Die steuerliche Planung einer Praxisbetriebsaufgabe lohnt sich für Ärzte erheblich, da der Aufgabegewinn nach §18 EStG unter bestimmten Voraussetzungen mit dem ermäßigten Steuersatz (fünfte-Achtel-Regelung) besteuert wird und ein Freibetrag von bis zu 45.000 Euro ab dem 55. Lebensjahr gewährt wird.

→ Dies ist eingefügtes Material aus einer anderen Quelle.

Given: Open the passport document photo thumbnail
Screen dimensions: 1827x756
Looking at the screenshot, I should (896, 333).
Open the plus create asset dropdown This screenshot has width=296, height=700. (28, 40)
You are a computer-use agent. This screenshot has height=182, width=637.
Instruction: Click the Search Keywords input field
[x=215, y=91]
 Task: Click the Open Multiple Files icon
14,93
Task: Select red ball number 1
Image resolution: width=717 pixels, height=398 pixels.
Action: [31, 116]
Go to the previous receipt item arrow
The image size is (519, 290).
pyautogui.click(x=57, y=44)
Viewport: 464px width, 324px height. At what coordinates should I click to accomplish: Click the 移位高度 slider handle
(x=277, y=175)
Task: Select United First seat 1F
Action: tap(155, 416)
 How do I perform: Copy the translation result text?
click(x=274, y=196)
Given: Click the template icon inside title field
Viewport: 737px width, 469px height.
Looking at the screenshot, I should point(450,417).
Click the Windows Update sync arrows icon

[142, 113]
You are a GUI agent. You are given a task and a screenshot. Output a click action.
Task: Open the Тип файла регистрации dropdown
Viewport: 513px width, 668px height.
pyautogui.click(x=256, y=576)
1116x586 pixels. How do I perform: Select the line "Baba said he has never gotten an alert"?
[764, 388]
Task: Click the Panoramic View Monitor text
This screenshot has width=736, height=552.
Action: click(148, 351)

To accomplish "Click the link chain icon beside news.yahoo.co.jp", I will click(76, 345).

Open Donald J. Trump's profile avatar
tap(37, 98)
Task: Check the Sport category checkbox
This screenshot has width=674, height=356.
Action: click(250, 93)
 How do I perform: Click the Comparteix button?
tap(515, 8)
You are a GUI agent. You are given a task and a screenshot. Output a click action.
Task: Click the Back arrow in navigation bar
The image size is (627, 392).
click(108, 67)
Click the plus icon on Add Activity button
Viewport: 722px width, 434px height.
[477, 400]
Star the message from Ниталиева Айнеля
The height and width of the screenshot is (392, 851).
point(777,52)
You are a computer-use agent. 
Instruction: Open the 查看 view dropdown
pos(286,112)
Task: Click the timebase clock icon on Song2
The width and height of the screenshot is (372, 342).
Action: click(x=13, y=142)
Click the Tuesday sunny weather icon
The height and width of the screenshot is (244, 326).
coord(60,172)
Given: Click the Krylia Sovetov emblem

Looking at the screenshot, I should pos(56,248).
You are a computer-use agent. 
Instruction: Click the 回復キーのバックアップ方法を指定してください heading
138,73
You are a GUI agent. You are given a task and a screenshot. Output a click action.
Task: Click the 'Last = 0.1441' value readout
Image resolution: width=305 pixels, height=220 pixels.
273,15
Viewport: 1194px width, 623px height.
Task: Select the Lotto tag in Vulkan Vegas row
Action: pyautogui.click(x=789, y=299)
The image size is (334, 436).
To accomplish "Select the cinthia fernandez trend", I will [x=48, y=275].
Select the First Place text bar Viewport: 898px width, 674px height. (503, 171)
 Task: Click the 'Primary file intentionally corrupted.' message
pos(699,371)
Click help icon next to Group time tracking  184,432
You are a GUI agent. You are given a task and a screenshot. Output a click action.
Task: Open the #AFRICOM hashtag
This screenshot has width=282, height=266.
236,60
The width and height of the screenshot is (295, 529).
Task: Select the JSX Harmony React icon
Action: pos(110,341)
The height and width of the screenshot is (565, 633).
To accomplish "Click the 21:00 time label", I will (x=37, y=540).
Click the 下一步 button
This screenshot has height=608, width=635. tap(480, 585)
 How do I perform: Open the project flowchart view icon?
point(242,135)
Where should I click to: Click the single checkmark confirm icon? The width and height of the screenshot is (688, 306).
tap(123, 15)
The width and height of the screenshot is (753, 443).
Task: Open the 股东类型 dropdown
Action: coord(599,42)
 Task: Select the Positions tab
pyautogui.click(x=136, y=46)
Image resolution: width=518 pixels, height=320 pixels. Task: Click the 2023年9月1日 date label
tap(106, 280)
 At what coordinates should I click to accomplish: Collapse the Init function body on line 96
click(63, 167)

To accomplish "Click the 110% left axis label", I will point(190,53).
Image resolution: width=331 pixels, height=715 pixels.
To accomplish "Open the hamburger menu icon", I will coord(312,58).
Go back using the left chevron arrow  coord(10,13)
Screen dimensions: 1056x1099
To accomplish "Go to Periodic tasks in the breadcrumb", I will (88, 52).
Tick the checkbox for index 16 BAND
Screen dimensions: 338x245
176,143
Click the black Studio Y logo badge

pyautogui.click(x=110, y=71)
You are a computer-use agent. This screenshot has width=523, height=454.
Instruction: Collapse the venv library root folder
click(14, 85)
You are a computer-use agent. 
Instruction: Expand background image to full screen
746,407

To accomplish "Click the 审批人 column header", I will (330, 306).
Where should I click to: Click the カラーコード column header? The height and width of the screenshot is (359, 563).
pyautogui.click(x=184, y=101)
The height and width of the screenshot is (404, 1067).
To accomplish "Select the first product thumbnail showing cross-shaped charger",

Ohne Planung kann die Steuerlast leicht sechs- bis siebenstellig werden.
Hintergrund
Bei der Praxisaufgabe, sei es durch Verkauf, Schenkung oder tatsächliche Betriebsaufgabe, entsteht ein Aufgabegewinn aus der Differenz zwischen Buchwert und tatsächlichem Wert des Praxisvermögens inklusive Goodwill. Dieser Gewinn ist grundsätzlich einkommensteuerpflichtig. Steuerliche Gestaltungsmöglichkeiten umfassen den Freibetrag nach §16 Abs. 4 EStG, den ermäßigten Steuersatz und die Verteilung des Gewinns über mehrere Jahre. Ärzteversichert empfiehlt, die Praxisaufgabe mindestens fünf Jahre vorher steuerlich zu planen.
Wann gilt das nicht?
Bei Betriebsaufgaben ohne nennenswerten Goodwill oder bei Praxen mit laufenden Verlusten entstehen keine erheblichen steuerlichen Belastungen, die spezifischer Planung bedürfen.
Steuerliche Planung bei Praxisaufgabe lohnt sich immer, da Freibeträge und ermäßigter Steuersatz die Steuerlast erheblich reduzieren können. Frühzeitige Planung, idealerweise fünf Jahre vor Aufgabe, ist entscheidend.